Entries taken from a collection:
___
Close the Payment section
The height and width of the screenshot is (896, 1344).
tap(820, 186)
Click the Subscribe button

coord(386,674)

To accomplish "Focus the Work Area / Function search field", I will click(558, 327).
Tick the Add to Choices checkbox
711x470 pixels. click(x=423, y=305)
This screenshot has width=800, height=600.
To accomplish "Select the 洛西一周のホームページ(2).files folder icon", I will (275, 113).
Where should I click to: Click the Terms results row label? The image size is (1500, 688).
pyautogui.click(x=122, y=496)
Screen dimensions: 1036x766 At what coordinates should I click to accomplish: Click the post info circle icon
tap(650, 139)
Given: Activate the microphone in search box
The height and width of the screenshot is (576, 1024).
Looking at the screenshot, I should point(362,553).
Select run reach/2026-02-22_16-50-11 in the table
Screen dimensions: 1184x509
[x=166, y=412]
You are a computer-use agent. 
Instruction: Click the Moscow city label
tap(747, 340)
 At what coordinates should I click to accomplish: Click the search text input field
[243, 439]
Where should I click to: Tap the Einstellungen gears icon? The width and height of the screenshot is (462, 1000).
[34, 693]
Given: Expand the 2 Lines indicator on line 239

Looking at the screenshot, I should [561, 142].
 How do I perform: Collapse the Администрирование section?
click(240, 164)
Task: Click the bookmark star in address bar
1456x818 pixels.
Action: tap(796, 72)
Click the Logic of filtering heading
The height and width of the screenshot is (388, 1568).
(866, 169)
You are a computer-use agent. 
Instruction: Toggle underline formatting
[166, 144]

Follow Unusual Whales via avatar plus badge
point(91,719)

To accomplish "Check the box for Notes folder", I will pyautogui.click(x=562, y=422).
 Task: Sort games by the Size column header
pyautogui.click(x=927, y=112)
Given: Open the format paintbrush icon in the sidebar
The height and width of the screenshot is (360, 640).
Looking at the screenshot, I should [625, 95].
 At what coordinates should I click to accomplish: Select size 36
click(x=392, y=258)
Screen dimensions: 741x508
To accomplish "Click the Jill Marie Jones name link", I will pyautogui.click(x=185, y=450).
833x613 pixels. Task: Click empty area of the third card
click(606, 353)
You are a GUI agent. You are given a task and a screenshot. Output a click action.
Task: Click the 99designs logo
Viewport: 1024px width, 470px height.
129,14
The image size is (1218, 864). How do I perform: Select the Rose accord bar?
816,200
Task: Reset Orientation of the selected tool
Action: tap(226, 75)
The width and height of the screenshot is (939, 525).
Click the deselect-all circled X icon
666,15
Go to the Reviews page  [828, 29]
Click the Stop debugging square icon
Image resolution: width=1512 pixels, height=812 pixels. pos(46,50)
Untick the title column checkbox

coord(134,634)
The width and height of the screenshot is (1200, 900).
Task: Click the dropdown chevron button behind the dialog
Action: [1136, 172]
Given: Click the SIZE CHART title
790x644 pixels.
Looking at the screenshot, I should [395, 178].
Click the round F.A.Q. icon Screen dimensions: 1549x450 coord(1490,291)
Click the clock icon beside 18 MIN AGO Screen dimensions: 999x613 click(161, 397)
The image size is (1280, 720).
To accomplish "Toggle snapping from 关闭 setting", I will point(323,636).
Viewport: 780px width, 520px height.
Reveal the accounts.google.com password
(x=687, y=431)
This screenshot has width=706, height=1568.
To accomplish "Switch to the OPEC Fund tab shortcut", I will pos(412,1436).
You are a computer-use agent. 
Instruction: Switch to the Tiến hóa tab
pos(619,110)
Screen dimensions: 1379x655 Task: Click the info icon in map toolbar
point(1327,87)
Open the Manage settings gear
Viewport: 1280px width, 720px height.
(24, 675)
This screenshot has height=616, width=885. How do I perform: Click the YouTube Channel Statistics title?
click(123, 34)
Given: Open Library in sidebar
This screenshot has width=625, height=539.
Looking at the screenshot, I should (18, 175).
___
Nothing but an exact transcription of the records is expected.

Close the Payment section
The height and width of the screenshot is (896, 1344).
tap(820, 186)
Click the Subscribe button

coord(386,674)

To accomplish "Focus the Work Area / Function search field", I will click(558, 327).
Tick the Add to Choices checkbox
711x470 pixels. click(x=423, y=305)
This screenshot has width=800, height=600.
To accomplish "Select the 洛西一周のホームページ(2).files folder icon", I will (275, 113).
Where should I click to: Click the Terms results row label? The image size is (1500, 688).
pyautogui.click(x=122, y=496)
Screen dimensions: 1036x766 At what coordinates should I click to accomplish: Click the post info circle icon
tap(650, 139)
Given: Activate the microphone in search box
The height and width of the screenshot is (576, 1024).
Looking at the screenshot, I should point(362,553).
Select run reach/2026-02-22_16-50-11 in the table
Screen dimensions: 1184x509
[x=166, y=412]
You are a computer-use agent. 
Instruction: Click the Moscow city label
tap(747, 340)
 At what coordinates should I click to accomplish: Click the search text input field
[243, 439]
Where should I click to: Tap the Einstellungen gears icon? The width and height of the screenshot is (462, 1000).
[34, 693]
Given: Expand the 2 Lines indicator on line 239

Looking at the screenshot, I should [561, 142].
 How do I perform: Collapse the Администрирование section?
click(240, 164)
Task: Click the bookmark star in address bar
1456x818 pixels.
Action: tap(796, 72)
Click the Logic of filtering heading
The height and width of the screenshot is (388, 1568).
(866, 169)
You are a computer-use agent. 
Instruction: Toggle underline formatting
[166, 144]

Follow Unusual Whales via avatar plus badge
point(91,719)

To accomplish "Check the box for Notes folder", I will pyautogui.click(x=562, y=422).
 Task: Sort games by the Size column header
pyautogui.click(x=927, y=112)
Given: Open the format paintbrush icon in the sidebar
The height and width of the screenshot is (360, 640).
Looking at the screenshot, I should [625, 95].
 At what coordinates should I click to accomplish: Select size 36
click(x=392, y=258)
Screen dimensions: 741x508
To accomplish "Click the Jill Marie Jones name link", I will pyautogui.click(x=185, y=450).
833x613 pixels. Task: Click empty area of the third card
click(606, 353)
You are a GUI agent. You are given a task and a screenshot. Output a click action.
Task: Click the 99designs logo
Viewport: 1024px width, 470px height.
129,14
The image size is (1218, 864). How do I perform: Select the Rose accord bar?
816,200
Task: Reset Orientation of the selected tool
Action: tap(226, 75)
The width and height of the screenshot is (939, 525).
Click the deselect-all circled X icon
666,15
Go to the Reviews page  [828, 29]
Click the Stop debugging square icon
Image resolution: width=1512 pixels, height=812 pixels. pos(46,50)
Untick the title column checkbox

coord(134,634)
The width and height of the screenshot is (1200, 900).
Task: Click the dropdown chevron button behind the dialog
Action: [1136, 172]
Given: Click the SIZE CHART title
790x644 pixels.
Looking at the screenshot, I should [395, 178].
Click the round F.A.Q. icon Screen dimensions: 1549x450 coord(1490,291)
Click the clock icon beside 18 MIN AGO Screen dimensions: 999x613 click(161, 397)
The image size is (1280, 720).
To accomplish "Toggle snapping from 关闭 setting", I will point(323,636).
Viewport: 780px width, 520px height.
Reveal the accounts.google.com password
(x=687, y=431)
This screenshot has width=706, height=1568.
To accomplish "Switch to the OPEC Fund tab shortcut", I will pos(412,1436).
You are a computer-use agent. 
Instruction: Switch to the Tiến hóa tab
pos(619,110)
Screen dimensions: 1379x655 Task: Click the info icon in map toolbar
point(1327,87)
Open the Manage settings gear
Viewport: 1280px width, 720px height.
(24, 675)
This screenshot has height=616, width=885. How do I perform: Click the YouTube Channel Statistics title?
click(123, 34)
Given: Open Library in sidebar
This screenshot has width=625, height=539.
Looking at the screenshot, I should (18, 175).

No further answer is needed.